Serve over cooked egg noodles or rice.
*****
Christmas Salad
Shared by Nancy Cole, Hemet, CA
I usually make this the day before I want to serve it. I started experimenting with this about 30 years ago, adding or removing, until I came up with this. My family loves it. Hope yours does too! Also good for Thanksgiving or other special dinners.
6 ounces lime Jell-O
3 cups boiling water
9-12 ounces crushed pineapple
8 ounces cream cheese
Dissolve Jell-O in water. Add cream cheese and pineapple and mix with electric mixer.
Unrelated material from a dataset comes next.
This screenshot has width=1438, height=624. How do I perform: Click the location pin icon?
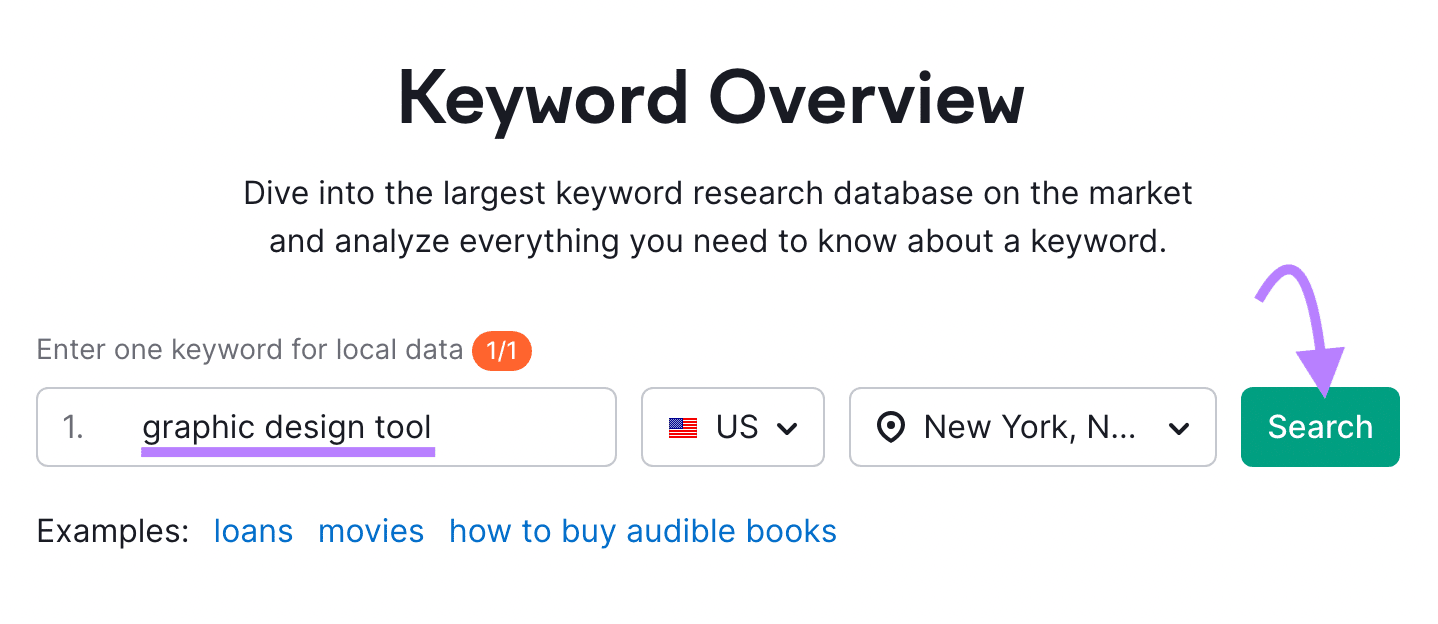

Cover and cool until thickened.
Fold in:
1 cup whipped cream (Cool Whip works great)
1/2 cup diced celery
1/2 cup chopped walnuts
1/2 cup sliced maraschino cherries
1 diced ripe avocado
Put into mold or clear serving bowl until set.
*****
Crock Pot Turkey Breast
Shared by Cara
1 turkey breast, about 5 pounds
1/2 cup (4 ounces) melted butter
Salt and pepper
2 tablespoons cornstarch blended with 2 tablespoons water
Wash turkey breast well and pat dry with paper towels. Sprinkle salt and pepper over all. Place in large slow cooker. Pour melted butter over turkey breast.
Cover and cook on HIGH for 6 to 7 hours, or until turkey gets brown and juices run clear when pierced with a knife.
Pour the juice from the slow cooker into a saucepan. Bring to boil slowly, then add cornstarch mixture. Add a little chicken broth, about 1/2 to 1 cup, depending on the amount of liquids left in the crock pot. Whisk over medium-low heat until smooth and thickened.
*****
Bananas Foster Chimichangas
Shared by Treva
1/4 cup butter
3 firm bananas, sliced
1/2 cup brown sugar
2 tablespoons spiced rum
2 (10-inch) flour tortillas
1 cup vegetable oil for frying
In a large skillet over medium heat, melt butter . Stir in bananas and sugar, and stir until sugar is dissolved. Pour in rum and cook 1 to 2 minutes more. Spoon half the banana mixture onto each flour tortilla, and roll up, tucking in the ends, like a burrito.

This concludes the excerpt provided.